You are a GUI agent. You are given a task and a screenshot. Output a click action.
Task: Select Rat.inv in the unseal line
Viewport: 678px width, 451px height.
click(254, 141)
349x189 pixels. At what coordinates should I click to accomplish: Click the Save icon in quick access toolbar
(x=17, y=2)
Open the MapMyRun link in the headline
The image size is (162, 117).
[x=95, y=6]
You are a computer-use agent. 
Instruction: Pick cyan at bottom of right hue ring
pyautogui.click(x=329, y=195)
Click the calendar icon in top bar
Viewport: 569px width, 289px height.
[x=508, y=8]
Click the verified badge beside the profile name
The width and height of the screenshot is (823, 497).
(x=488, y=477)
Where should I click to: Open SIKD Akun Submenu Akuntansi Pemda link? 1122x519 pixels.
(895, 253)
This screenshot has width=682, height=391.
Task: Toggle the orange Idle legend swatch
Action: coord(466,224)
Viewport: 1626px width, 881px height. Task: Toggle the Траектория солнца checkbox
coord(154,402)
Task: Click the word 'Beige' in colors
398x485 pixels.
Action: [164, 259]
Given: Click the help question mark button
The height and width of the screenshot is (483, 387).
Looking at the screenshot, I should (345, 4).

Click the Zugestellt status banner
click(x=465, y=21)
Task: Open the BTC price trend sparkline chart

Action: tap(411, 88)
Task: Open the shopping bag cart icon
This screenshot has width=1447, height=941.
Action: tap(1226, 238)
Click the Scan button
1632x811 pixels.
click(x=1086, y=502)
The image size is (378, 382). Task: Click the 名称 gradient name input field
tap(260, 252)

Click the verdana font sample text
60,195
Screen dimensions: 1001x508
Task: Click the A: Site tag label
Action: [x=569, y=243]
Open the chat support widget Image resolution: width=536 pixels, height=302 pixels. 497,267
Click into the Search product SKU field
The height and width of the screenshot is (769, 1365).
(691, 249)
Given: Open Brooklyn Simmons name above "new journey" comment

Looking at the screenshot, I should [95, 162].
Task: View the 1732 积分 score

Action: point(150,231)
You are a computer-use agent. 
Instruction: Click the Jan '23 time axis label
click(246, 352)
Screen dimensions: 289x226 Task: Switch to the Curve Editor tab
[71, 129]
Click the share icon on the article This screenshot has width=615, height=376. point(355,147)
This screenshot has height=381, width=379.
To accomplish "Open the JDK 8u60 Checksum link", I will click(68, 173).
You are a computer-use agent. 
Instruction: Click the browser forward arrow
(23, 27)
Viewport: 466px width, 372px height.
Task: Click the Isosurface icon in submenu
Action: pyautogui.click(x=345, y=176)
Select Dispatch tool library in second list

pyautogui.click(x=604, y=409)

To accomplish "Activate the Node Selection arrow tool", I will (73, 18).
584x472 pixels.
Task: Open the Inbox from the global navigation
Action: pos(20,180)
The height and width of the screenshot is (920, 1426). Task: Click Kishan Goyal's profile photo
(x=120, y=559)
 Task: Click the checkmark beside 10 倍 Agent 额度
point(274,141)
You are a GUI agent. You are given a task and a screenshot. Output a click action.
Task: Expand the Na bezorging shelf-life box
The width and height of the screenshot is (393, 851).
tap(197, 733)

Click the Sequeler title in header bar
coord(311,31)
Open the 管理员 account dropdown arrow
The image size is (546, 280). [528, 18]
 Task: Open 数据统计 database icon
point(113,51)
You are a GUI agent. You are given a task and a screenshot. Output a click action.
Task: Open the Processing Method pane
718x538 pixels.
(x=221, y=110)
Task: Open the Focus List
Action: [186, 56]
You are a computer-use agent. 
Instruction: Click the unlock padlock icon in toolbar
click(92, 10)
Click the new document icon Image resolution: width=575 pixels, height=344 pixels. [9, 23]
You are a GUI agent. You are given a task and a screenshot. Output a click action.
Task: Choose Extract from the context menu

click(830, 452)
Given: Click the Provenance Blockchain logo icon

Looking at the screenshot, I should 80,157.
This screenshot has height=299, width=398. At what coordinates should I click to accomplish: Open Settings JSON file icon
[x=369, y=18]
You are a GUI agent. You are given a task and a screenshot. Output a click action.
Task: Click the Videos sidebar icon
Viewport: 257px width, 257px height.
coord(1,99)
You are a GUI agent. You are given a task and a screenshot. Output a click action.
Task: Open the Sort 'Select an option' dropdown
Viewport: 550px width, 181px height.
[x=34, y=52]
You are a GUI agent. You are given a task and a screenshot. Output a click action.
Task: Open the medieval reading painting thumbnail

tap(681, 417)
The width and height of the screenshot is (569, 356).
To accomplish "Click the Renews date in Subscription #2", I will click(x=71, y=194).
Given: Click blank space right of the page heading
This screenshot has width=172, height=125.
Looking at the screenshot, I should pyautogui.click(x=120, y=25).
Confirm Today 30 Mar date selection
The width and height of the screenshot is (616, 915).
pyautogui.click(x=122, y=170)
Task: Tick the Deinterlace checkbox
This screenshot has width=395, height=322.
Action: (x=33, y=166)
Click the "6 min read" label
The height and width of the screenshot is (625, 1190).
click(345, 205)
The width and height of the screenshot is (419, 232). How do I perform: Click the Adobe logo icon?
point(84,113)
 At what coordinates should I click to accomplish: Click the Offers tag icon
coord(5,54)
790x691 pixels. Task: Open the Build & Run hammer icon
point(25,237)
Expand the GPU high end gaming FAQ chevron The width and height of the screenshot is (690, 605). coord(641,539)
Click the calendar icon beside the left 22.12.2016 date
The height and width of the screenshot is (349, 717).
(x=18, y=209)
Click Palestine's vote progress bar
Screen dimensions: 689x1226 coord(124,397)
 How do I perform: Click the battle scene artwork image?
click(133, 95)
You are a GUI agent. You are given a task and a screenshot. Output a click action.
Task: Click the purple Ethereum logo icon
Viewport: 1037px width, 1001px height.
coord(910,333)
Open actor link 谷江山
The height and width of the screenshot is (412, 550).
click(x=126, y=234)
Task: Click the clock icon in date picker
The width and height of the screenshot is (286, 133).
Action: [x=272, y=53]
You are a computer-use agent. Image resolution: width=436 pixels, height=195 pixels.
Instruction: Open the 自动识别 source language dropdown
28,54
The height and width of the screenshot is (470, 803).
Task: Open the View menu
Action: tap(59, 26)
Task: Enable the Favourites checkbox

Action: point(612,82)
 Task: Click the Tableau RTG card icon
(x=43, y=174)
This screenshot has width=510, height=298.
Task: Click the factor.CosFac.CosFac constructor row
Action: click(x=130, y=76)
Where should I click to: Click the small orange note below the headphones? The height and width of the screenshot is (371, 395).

────

◆ Task item
One figure is all that is needed: the number of lines above in which the word "Expand" appears.

◆ Answer for the task
2